A new brood of 4 hungry baby robins has hatched by our window AC! Mom and Dad Robin are actively fussing and dive-bombing anyone who even looks toward that end of the house.

Langue_doc

The goose family was quite happily swimming in the pond. Goslings are the spitting image of their parents, albeit slightly smaller. The egret was looking for morsels--didn't seem to be hungry as he took his time deciding whether to spear a tidbit with his beak or just saunter on.

I often have interesting conversations with people I encounter here. This morning, it was a man with an East European accent who pointed to the egret, and then asked me what it was called. After asking me to repeat the name twice, he told me that this was his second bird (name) as earlier someone else had told him the name of the red-winged blackbird. When I showed him the Merlin app on my phone and how to install it on his phone, he looked quite happy. Later I encountered someone I know who asked me what birds I'd seen this morning.

Yesterday, on my way home, just past the exit ramp, there was an egret flying overhead.

ciao_yall

Quote from: Langue_doc on July 04, 2024, 11:24:21 AMThe goose family was quite happily swimming in the pond. Goslings are the spitting image of their parents, albeit slightly smaller. The egret was looking for morsels--didn't seem to be hungry as he took his time deciding whether to spear a tidbit with his beak or just saunter on.

I often have interesting conversations with people I encounter here. This morning, it was a man with an East European accent who pointed to the egret, and then asked me what it was called. After asking me to repeat the name twice, he told me that this was his second bird (name) as earlier someone else had told him the name of the red-winged blackbird. When I showed him the Merlin app on my phone and how to install it on his phone, he looked quite happy.
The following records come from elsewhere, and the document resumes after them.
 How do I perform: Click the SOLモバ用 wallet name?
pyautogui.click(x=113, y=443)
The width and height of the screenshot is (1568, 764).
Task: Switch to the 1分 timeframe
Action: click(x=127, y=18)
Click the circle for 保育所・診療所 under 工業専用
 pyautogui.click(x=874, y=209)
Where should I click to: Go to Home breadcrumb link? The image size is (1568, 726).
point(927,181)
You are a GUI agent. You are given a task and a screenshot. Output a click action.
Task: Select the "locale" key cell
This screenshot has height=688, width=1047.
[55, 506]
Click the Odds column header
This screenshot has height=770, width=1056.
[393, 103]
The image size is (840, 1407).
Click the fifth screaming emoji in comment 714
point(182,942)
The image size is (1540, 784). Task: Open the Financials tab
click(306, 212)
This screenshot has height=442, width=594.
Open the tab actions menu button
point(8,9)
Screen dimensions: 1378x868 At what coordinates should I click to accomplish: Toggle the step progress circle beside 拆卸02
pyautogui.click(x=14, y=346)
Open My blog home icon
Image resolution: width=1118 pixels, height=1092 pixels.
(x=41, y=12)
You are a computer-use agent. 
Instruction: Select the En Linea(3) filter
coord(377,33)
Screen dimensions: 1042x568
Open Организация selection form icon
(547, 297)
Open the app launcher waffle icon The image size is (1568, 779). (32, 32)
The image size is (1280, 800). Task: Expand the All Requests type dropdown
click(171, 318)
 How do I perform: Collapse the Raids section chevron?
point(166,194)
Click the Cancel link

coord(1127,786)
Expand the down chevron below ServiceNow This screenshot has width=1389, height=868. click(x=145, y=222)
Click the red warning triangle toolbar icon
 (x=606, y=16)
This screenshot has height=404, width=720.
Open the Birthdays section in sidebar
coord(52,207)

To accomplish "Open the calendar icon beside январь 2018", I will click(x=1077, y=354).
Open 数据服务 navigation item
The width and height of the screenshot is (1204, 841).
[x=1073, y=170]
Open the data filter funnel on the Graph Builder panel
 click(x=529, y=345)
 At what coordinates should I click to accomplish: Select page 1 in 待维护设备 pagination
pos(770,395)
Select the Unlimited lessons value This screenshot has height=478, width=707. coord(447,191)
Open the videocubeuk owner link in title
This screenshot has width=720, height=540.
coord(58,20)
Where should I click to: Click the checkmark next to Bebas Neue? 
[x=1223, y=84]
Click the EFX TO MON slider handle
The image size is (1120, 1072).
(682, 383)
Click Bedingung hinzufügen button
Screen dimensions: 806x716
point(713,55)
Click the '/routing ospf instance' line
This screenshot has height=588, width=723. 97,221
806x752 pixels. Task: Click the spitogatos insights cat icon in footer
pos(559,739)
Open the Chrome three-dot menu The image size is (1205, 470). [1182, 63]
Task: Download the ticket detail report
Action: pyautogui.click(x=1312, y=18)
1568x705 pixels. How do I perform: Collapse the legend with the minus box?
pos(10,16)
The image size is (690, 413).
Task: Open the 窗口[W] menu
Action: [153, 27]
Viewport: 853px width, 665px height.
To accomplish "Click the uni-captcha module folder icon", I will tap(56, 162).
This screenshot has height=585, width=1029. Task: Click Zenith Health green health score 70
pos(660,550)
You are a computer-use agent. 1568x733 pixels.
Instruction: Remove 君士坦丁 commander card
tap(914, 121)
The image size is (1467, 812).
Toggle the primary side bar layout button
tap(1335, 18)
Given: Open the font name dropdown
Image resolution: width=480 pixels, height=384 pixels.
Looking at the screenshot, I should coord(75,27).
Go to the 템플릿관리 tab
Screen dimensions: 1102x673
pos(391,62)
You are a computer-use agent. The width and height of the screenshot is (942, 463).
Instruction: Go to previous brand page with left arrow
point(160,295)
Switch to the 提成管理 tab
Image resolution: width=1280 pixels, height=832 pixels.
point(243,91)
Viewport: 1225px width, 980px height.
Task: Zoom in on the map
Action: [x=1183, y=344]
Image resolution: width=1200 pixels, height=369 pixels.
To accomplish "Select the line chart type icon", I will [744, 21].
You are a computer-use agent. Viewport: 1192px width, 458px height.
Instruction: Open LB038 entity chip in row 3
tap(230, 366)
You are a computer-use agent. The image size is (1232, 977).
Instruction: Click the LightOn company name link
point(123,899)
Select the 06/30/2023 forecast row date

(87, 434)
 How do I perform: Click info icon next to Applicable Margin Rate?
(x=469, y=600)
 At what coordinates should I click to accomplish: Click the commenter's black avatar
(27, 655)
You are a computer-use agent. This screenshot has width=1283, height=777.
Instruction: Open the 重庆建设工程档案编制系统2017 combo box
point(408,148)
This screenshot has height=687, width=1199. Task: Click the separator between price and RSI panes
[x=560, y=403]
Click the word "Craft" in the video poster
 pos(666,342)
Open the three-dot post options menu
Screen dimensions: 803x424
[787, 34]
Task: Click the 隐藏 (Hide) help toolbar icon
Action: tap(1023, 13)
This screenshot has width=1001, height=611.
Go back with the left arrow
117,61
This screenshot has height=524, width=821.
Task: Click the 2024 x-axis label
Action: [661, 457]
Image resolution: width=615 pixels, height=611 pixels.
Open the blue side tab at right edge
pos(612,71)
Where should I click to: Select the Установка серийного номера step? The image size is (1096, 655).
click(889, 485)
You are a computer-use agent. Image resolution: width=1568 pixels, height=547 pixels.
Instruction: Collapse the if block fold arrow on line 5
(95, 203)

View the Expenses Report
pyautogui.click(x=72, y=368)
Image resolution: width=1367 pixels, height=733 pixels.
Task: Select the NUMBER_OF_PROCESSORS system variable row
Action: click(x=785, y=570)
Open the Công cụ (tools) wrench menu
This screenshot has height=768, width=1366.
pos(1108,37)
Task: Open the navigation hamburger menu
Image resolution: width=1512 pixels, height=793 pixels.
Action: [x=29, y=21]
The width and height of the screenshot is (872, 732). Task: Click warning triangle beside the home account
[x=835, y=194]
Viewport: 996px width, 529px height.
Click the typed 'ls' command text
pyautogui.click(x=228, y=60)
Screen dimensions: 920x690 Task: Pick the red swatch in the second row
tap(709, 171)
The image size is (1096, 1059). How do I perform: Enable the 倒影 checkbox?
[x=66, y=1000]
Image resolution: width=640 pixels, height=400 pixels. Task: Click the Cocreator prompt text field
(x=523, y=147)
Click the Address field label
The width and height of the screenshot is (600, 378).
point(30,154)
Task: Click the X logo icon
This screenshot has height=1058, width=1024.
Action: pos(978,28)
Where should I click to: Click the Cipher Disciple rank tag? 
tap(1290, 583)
Later I encountered someone I know who asked me what birds I'd seen this morning.

Yesterday, on my way home, just past the exit ramp, there was an egret flying overhead.

You need to submit this to the Metro Diary or whatever it's called in the NY Times!

Langue_doc

Quote from: ciao_yall on July 04, 2024, 12:21:29 PMYou need to submit this to the Metro Diary or whatever it's called in the NY Times!


I go to this place for peace and quiet, so posting my experiences and encounters anywhere (other than the anonymous Fora) would defeat the purpose.

ciao_yall

Quote from: Langue_doc on July 04, 2024, 01:38:49 PM
Quote from: ciao_yall on July 04, 2024, 12:21:29 PMYou need to submit this to the Metro Diary or whatever it's called in the NY Times!


I go to this place for peace and quiet, so posting my experiences and encounters anywhere (other than the anonymous Fora) would defeat the purpose.

This morning's Metropolitan Diary had a birdwatching story. Thought of you, Langue_doc.

FishProf

The myna birds here on the Big Island (Hawai'i) sing the twitter notification tone.  How much do they have to hear that for all of them to sing it?
I'd rather have questions I can't answer, than answers I can't question.

Langue_doc

Quote from: ciao_yall on July 07, 2024, 09:07:09 AM
Quote from: Langue_doc on July 04, 2024, 01:38:49 PM
Quote from: ciao_yall on July 04, 2024, 12:21:29 PMYou need to submit this to the Metro Diary or whatever it's called in the NY Times!


I go to this place for peace and quiet, so posting my experiences and encounters anywhere (other than the anonymous Fora) would defeat the purpose.

This morning's Metropolitan Diary had a birdwatching story. Thought of you, Langue_doc.

Thanks, ciao_yall!

Puget

Saw a pair of great horned owls when I was out walking around dusk. There was a very plentiful bunny population in the area, so I doubt they had to go far for dinner.
"Never get separated from your lunch. Never get separated from your friends. Never climb up anything you can't climb down."